Preheat oven to 350.  In a 5-quart dutch oven, stir together soy sauce, sugar, garlic, cilantro, ginger, 1/2 cup scallions, vinegar, coriander, and pepper. Add chicken and carrots; toss to coat. Cover, and cook until chicken is tender, about 1 1/2 hours. Using a large spoon, skim off and discard any fat from surface of cooking liquid.

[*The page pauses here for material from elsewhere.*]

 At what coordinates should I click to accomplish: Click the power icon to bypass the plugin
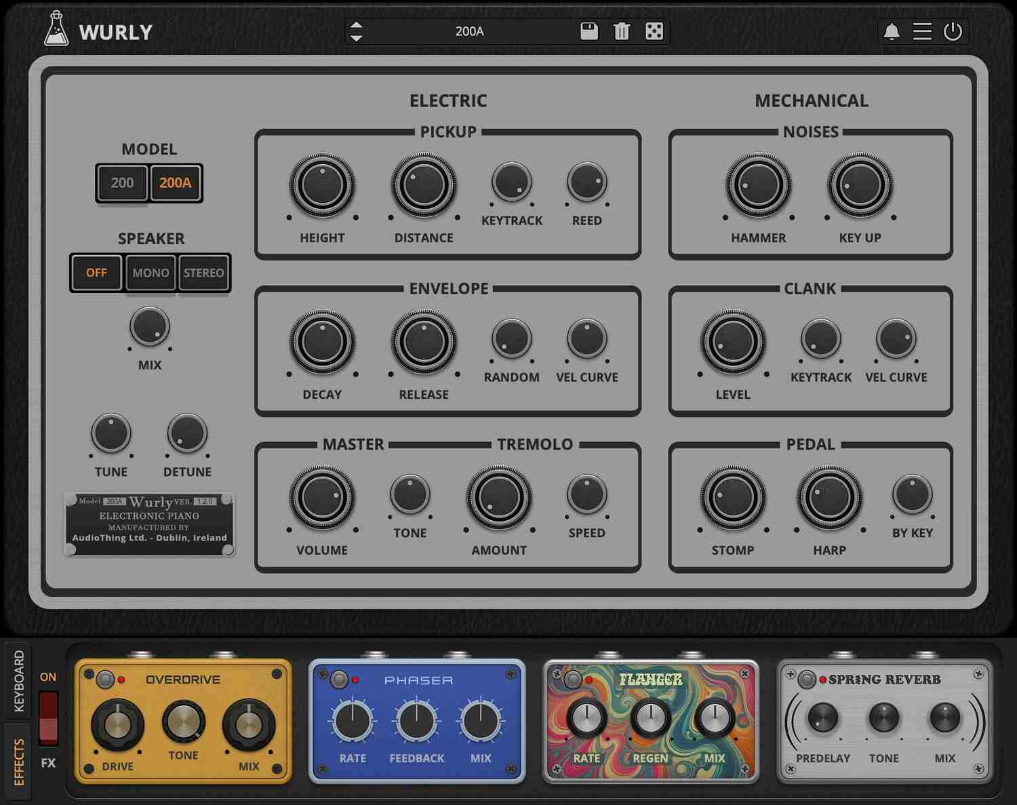pos(952,31)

In a 2-cup glass measuring cup, whisk cornstarch with 1 tablespoon water. Ladle 1 cup cooking liquid and 1 cup water into measuring cup; whisk to combine. Pour into a small saucepan, and bring to a boil; cook until thickened, about 1 minute. Stir cornstarch mixture into the dutch oven. Serve chicken with brown rice, and garnish with cilantro sprigs and remaining 1/2 cup scallions.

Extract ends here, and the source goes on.